(Saved entries)
::::::
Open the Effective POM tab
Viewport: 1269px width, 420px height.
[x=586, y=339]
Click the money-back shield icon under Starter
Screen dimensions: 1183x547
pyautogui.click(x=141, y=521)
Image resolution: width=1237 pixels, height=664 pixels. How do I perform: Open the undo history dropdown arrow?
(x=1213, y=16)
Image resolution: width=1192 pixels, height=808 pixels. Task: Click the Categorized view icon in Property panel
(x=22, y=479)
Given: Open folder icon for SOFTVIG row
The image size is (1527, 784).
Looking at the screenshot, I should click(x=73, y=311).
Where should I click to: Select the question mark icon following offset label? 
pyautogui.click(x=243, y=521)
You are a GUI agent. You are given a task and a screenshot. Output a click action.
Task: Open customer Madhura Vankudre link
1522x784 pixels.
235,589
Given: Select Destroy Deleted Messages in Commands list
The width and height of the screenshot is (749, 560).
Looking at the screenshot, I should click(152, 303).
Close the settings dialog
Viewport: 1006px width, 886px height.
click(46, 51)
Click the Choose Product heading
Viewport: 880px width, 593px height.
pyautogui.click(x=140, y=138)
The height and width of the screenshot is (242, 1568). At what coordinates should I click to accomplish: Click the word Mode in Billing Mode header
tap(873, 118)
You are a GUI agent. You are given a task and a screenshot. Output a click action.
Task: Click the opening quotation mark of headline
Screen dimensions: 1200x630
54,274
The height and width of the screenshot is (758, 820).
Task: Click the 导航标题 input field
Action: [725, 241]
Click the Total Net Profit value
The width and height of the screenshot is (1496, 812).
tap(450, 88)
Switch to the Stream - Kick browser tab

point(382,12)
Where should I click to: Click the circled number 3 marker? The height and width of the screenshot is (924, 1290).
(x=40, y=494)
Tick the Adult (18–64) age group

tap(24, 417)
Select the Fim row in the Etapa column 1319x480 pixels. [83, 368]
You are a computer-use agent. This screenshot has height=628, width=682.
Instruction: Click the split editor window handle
::::::
▸ TASK GOAL
Going back to the entries above, set down exactly the lines that begin at the one with "Given: Open folder icon for SOFTVIG row" and end at the one with "Given: Select Destroy", both included, and nothing else.

▸ TASK RESULT
Given: Open folder icon for SOFTVIG row
The image size is (1527, 784).
Looking at the screenshot, I should click(x=73, y=311).
Where should I click to: Select the question mark icon following offset label? 
pyautogui.click(x=243, y=521)
You are a GUI agent. You are given a task and a screenshot. Output a click action.
Task: Open customer Madhura Vankudre link
1522x784 pixels.
235,589
Given: Select Destroy Deleted Messages in Commands list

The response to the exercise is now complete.